The code is also available here.

# We are going to use Kaggle's playground data as an example. 
# The data files can be downloaded from https://www.kaggle.com/c/ghouls-goblins-and-ghosts-boo/data
import pandas as pd
import scipy.stats as stats
# Load the training data. To simplify this example we will be ignoring the color feature from the data.
training_data=pd.read_csv("train.csv")
training_data=training_data[['bone_length','rotting_flesh','hair_length','has_soul','type']]
training_data.head(n=5)
bone_length rotting_flesh hair_length has_soul type
0 0.354512 0.350839 0.465761 0.781142 Ghoul
1 0.575560 0.425868 0.531401 0.439899 Goblin
2 0.467875 0.354330 0.811616 0.791225 Ghoul
3 0.776652 0.508723 0.636766 0.884464 Ghoul
4 0.566117 0.875862 0.418594 0.636438 Ghost
# Load the test data and ignore color feature
test_data=pd.read_csv("test.csv")
test_data=test_data[['id','bone_length','rotting_flesh','hair_length','has_soul']]
test_data.head(n=5)
id bone_length rotting_flesh hair_length has_soul
0 3 0.471774 0.387937 0.706087 0.698537
1 6 0.427332 0.645024 0.565558 0.451462
2 9 0.549602 0.491931 0.660387 0.449809
3 10 0.638095 0.682867 0.471409 0.356924
4 13 0.361762 0.583997 0.377256 0.276364
# Now we write a function to generate p(X|Y) for our Naive Bayes model 
# Note that we are using a Normal Distribution as the features are continuous
# The parameters (mean and standard deviation) of this distribution are 
# estimated from the training data
def p_x_y(test_x,train_series_given_y,features):
    mean=train_series_given_y.mean()
    std=train_series_given_y.std()
    p_x_y=[stats.norm.pdf(test_x[f],mean[f],std[f]) for f in features]
    p=1.0
    for l in p_x_y:
        p=p*l   
    return p
# Calculate p_x_y for every label for every test data
features=['bone_length','rotting_flesh','hair_length','has_soul']
index_probs=pd.DataFrame(columns=['index','label','num_prob'])
i=0
for index,row in test_data.iterrows():
    for label in ['Ghoul','Goblin','Ghost']:
        p=p_x_y(row[features],training_data[training_data['type']==label],features)  
        index_probs.loc[i]=[row['id'],label,p]
        i+=1
# For each id, choose label with max p_x_y
max_prob=index_probs.groupby('index').max()['num_prob'].reset_index()
final=index_probs.merge(max_prob)
final=final[['index','label']]
final.columns=['id','type']
final['id']=final['id'].astype(int)
final.head(n=10)
id type
0 3 Ghoul
1 6 Goblin
2 9 Ghoul
3 10 Ghost
4 13 Ghost
5 14 Ghost
6 15 Ghoul
7 16 Ghoul
8 17 Goblin
9 18 Ghoul

Posting this solution on Kaggle resulted in a score of 0.7429, which is not bad for a model as simple as this.
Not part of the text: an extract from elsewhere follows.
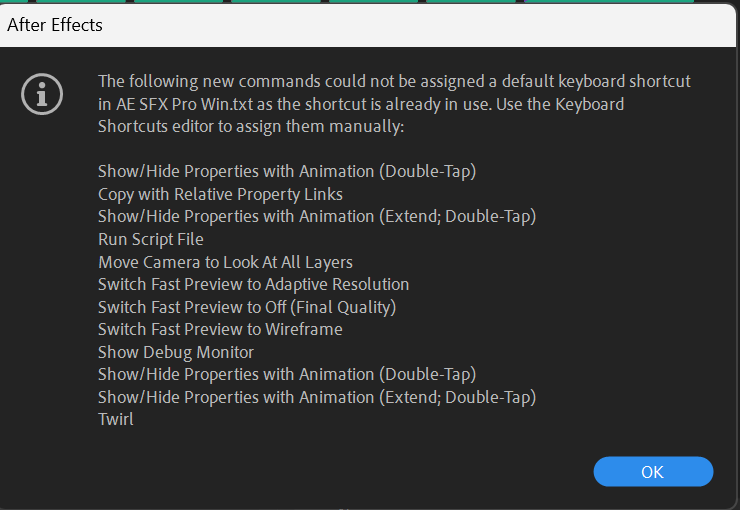Click Switch Fast Preview to Adaptive Resolution
This screenshot has width=740, height=510.
tap(253, 284)

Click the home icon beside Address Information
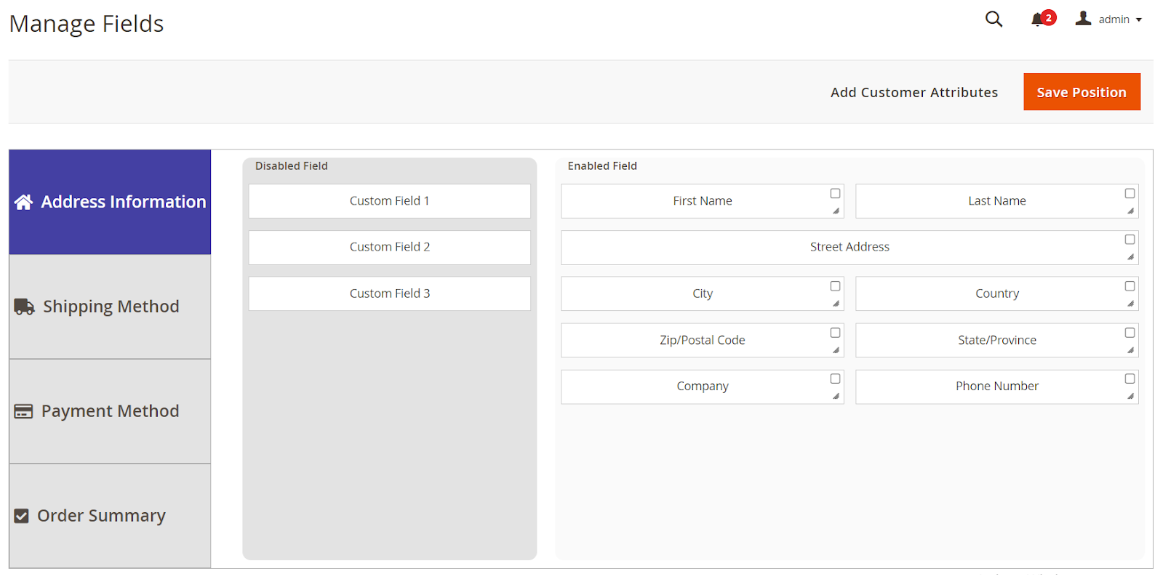[23, 202]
I will encourage you to keep trying to improve this score further using feature engineering or by using other models that we will see in future posts.

Hope this post was helpful in getting you started with a simple baseline model. In the next posts, we shall look at models that do not assume feature independence and are hence more complex in nature.